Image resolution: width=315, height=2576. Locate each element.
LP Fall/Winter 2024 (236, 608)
--
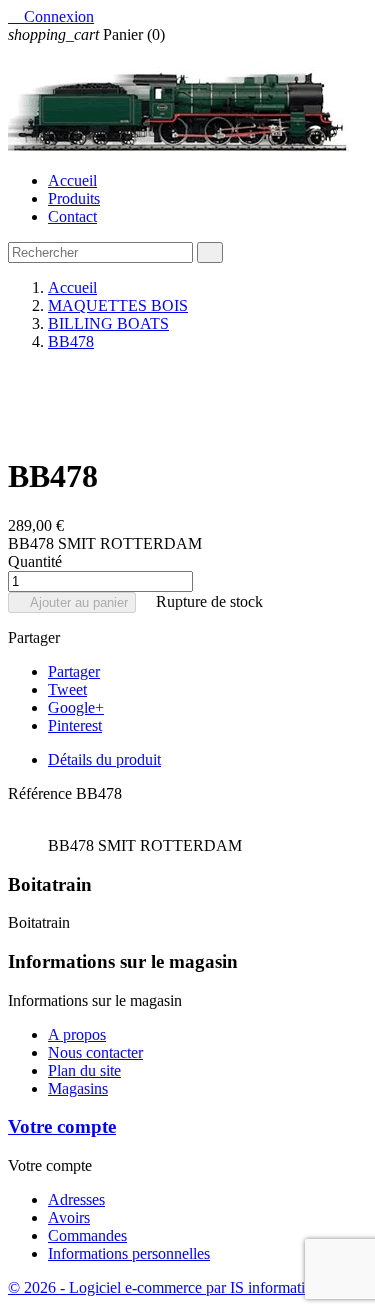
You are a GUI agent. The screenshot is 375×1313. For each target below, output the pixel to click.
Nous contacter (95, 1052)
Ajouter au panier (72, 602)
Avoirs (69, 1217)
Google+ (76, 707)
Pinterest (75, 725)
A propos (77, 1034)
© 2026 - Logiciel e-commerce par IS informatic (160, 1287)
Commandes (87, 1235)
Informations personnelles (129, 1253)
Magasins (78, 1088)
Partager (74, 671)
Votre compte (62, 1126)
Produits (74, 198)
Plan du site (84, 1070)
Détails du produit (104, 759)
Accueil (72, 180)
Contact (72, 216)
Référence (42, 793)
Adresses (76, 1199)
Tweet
--
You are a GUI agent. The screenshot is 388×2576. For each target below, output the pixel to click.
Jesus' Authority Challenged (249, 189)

TASK STATEMENT: Taking the line with "Image resolution: width=315, height=2576." as the first and the line with "LP Fall/Winter 2024 (236, 608)" as the last, retype that stretch of the data above exactly, with no other lines.

SOLVED EXERCISE:
Image resolution: width=315, height=2576. Locate each element.
LP Fall/Winter 2024 (236, 608)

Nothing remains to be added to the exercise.